__Information shown__:
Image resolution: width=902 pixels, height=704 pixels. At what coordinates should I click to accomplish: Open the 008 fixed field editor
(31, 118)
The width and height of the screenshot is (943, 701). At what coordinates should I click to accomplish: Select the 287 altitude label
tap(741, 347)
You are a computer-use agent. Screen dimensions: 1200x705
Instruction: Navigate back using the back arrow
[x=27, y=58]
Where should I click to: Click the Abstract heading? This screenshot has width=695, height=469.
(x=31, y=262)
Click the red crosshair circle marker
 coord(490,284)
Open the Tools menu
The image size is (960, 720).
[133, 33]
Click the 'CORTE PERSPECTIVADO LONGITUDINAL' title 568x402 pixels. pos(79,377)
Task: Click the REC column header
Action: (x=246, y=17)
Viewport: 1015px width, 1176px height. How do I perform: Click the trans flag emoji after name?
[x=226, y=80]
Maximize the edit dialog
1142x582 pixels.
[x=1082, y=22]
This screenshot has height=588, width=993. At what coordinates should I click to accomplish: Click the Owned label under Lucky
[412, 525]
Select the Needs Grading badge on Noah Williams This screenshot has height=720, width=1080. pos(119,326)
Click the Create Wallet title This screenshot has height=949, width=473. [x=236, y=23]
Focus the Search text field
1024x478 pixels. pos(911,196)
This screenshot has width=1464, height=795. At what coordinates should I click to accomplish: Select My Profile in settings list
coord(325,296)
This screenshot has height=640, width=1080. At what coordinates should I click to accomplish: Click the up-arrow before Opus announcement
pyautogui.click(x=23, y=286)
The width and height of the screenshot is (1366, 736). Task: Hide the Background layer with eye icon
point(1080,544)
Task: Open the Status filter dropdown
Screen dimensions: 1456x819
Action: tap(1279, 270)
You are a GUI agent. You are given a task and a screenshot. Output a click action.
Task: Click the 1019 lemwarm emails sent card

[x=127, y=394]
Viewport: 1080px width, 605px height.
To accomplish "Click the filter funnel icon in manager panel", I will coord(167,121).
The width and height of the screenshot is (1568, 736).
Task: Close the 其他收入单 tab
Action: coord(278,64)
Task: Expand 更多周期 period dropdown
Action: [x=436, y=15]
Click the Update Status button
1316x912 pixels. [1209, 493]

__Aim of the exercise__:
Return each line exactly, beginning at the start of the material above and ending at the line that includes "You are a computer-use", with both of those kept.

__Response to the exercise__:
Image resolution: width=902 pixels, height=704 pixels. At what coordinates should I click to accomplish: Open the 008 fixed field editor
(31, 118)
The width and height of the screenshot is (943, 701). At what coordinates should I click to accomplish: Select the 287 altitude label
tap(741, 347)
You are a computer-use agent. Screen dimensions: 1200x705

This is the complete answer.